TASK DETAILS:
Search the material below for the string "screenshot" and list each line that holds it.
-------- LISTED RECORDS
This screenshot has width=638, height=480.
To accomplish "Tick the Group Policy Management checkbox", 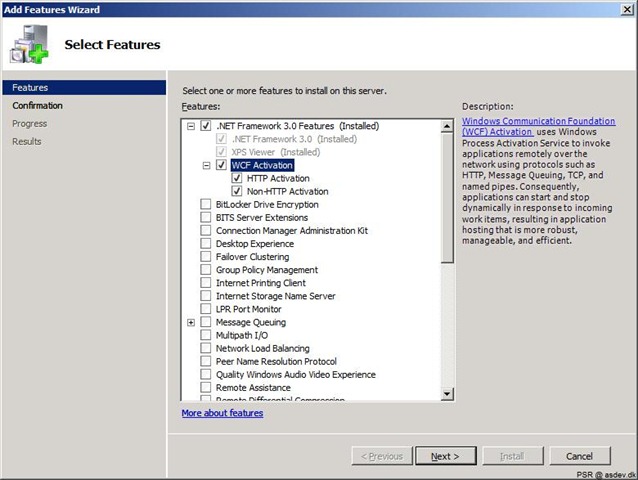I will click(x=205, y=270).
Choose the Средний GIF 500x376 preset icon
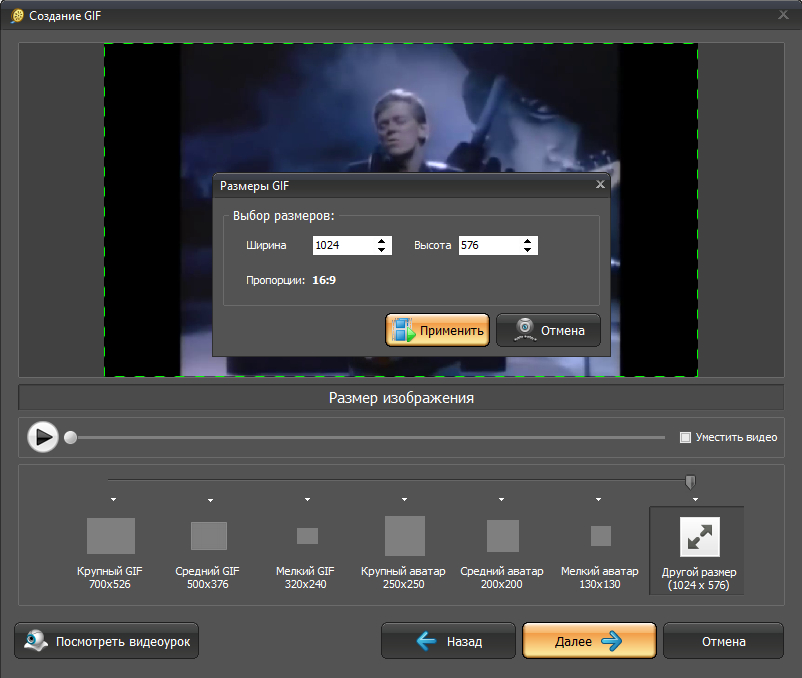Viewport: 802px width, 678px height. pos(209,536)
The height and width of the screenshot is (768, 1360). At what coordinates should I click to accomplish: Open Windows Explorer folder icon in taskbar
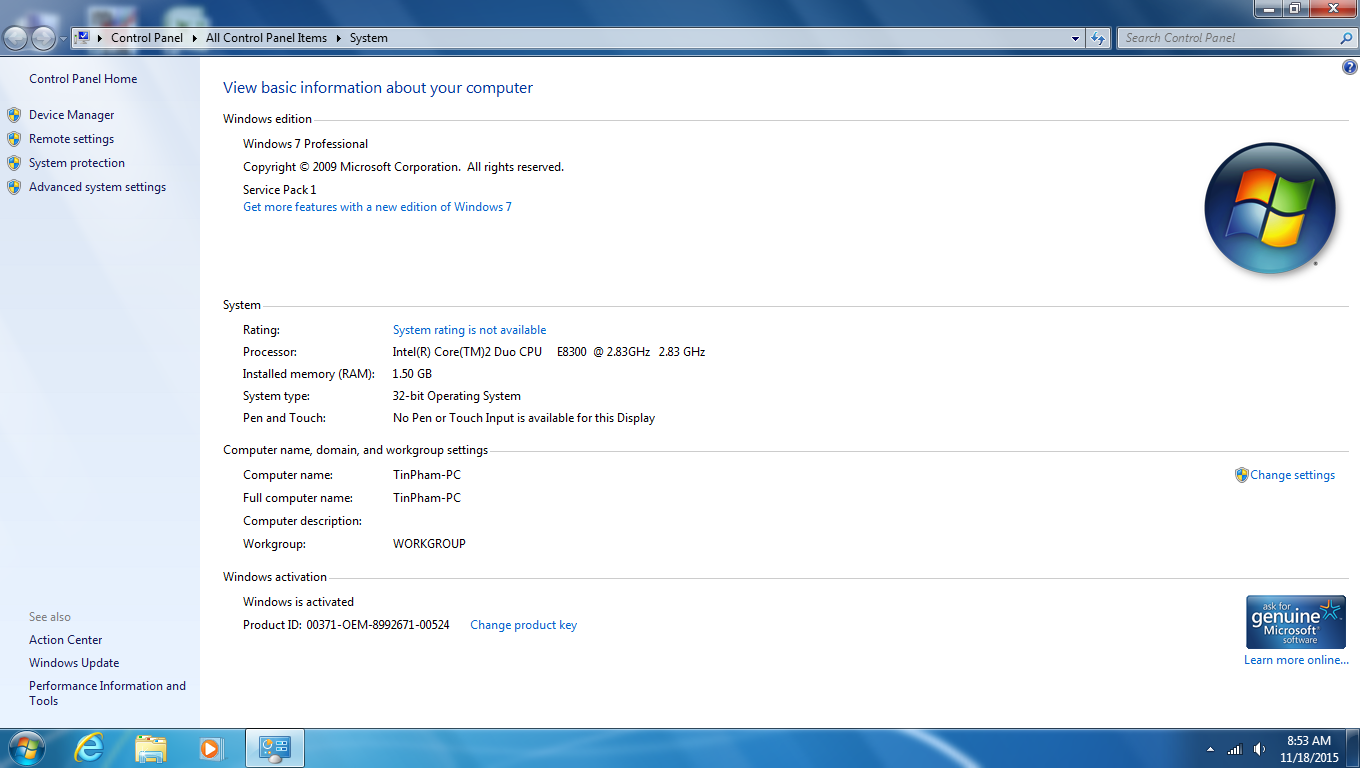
----------------
FINISHED TASK:
This screenshot has width=638, height=480.
The height and width of the screenshot is (768, 1360). At what coordinates should I click to accomplish: Open Windows Explorer folder icon in taskbar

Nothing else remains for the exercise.